A large body of recent research has demonstrated that exercise can bring an impressive amount of benefits to health and well-being.
The positive effects of exercise on the latter, particularly on memory and other cognitive abilities, is of particular interest to researchers who focus on preventing age-related and clinical cognitive decline.
Some of the main questions that researchers ask are: How much exercise does a person need in order to boost brain health, and how long do these positive effects last? And, more specifically: What are the effects of exercise on the cognitive abilities of older people?
These are some of the questions that a new study from the University of Iowa has recently tackled. The research findings, featured in Medicine & Science in Sports & Exercise, bring us a better understanding of the ways in which exercise can help keep the mind sharp.
Potential for instant benefits
For the first part of the current study, the researchers wanted to find out how a single bout of exercise influenced working memory in older adults. Working memory is the form of short term memory that plays a key role in decision making processes.
The team recruited 34 healthy participants, aged 60–80, who had reported not exercising on a regular basis. The researchers asked these participants to exercise using a stationary bike in two sessions.
In the first session, the exercise was light, but in the second it was more demanding and strenuous. In each session, the participants pedaled for 20 minutes.
Before and after each session, every participant underwent MRI scans that showed brain activity in regions connected with working memory processes. The participants also took memory tests.
The test involved looking at pictures of eight faces that alternated, like flashcards, every 3 seconds. The participants had to recognize when the face that they were currently viewing had appeared two “cards” earlier.
The results were mixed. After just one bout of exercise, some of the participants experienced better brain connectivity between three regions — the medial temporal lobe, the parietal cortex, and prefrontal cortex — all of which are connected to memory storage and retrieval.
The participants with increased connectivity among these areas also did better on the working memory test. However, there were also participants whose working memory did not benefit much from a single bout of exercise.
The researchers also noted that, for the people whose brain connectivity increased after one bout of exercise, the benefits only lasted for a short period.
But the findings from this part of the study also indicate that exercise’s positive impact on the brain can be immediate.
“The benefits can be there a lot more quickly than people think,” says study co-author Michelle Voss, Ph.D., an assistant professor in the department of psychological and brain sciences at the University of Iowa.
“The hope is that a lot of people will then keep it up because those benefits to the brain are temporary. Understanding exactly how long the benefits last after a single session, and why some benefit more than others, are exciting directions for future research,” she notes.
Reaping the benefits ‘day by day’
Next, the researchers asked the participants to undertake a 12-week aerobic training program. Each session involved 50 minutes of stationary bike exercise, and they occurred thrice a week.
The team also split the participants into two groups: One group received instructions to pedal with moderate intensity, while the other engaged in lighter exercise, with pedals that rotated automatically. Once more, the volunteers underwent MRI scans and memory tests at the beginning and end of the 12-week period.

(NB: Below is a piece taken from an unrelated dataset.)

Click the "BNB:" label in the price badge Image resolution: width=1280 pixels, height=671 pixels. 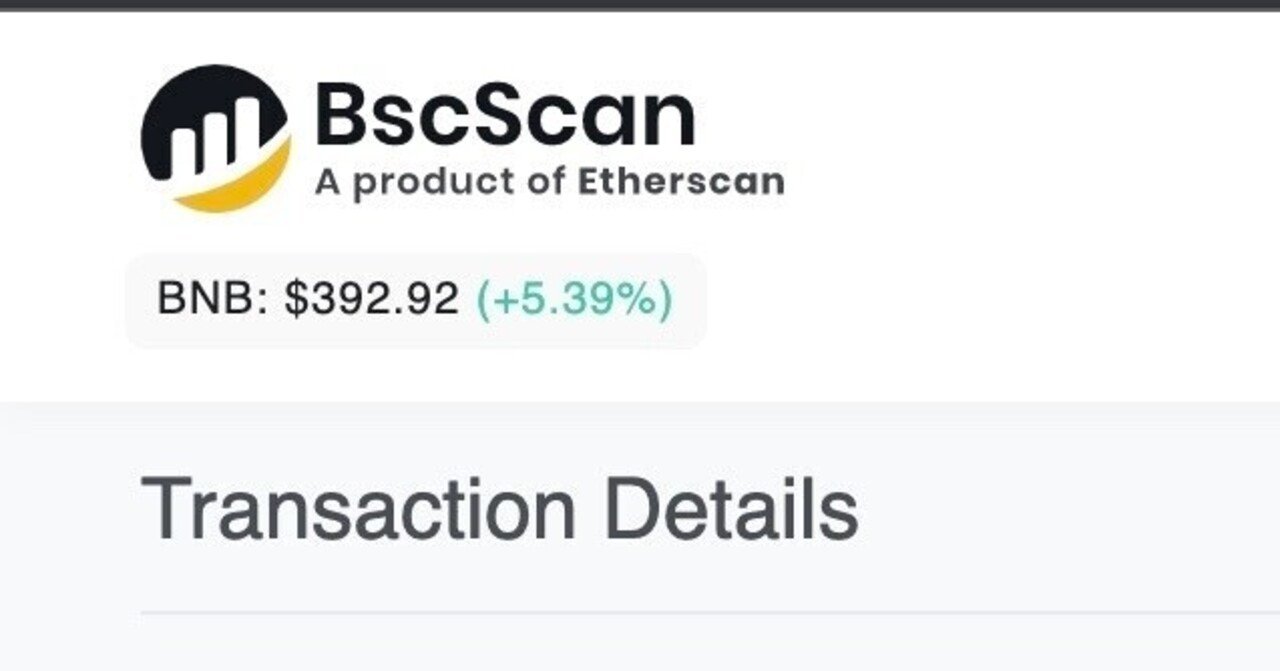[x=212, y=300]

At the end of the trial, the researchers found that most of the participants from both of these groups showed improved brain connectivity and better performance on the working memory test. However, the benefits were no greater after the 12-week training program than following a single bout of exercise.
“The result that a single session of aerobic exercise mimics the effects of 12 weeks of training […] has important implications, both practically and theoretically,” the researchers write in their study paper.
“One implication of this study is: You could think of the benefits day by day,” notes Voss. Regular exercise, she explains, could mean benefitting from the same brain boost every time we are physically active.
“In terms of behavioral change and cognitive benefits from physical activity, you can say, ‘I’m just going to be active today. I’ll get a benefit.’ So, you don’t need to think of it like you’re going to train for a marathon to get some sort of optimal peak of performance. You just could work at it day by day to gain those benefits.”
Michelle Voss, Ph.D.
The study, does, however, face some limitations, as its authors admit. It focused on a small, homogeneous cohort of people whose brains and bodies were healthy.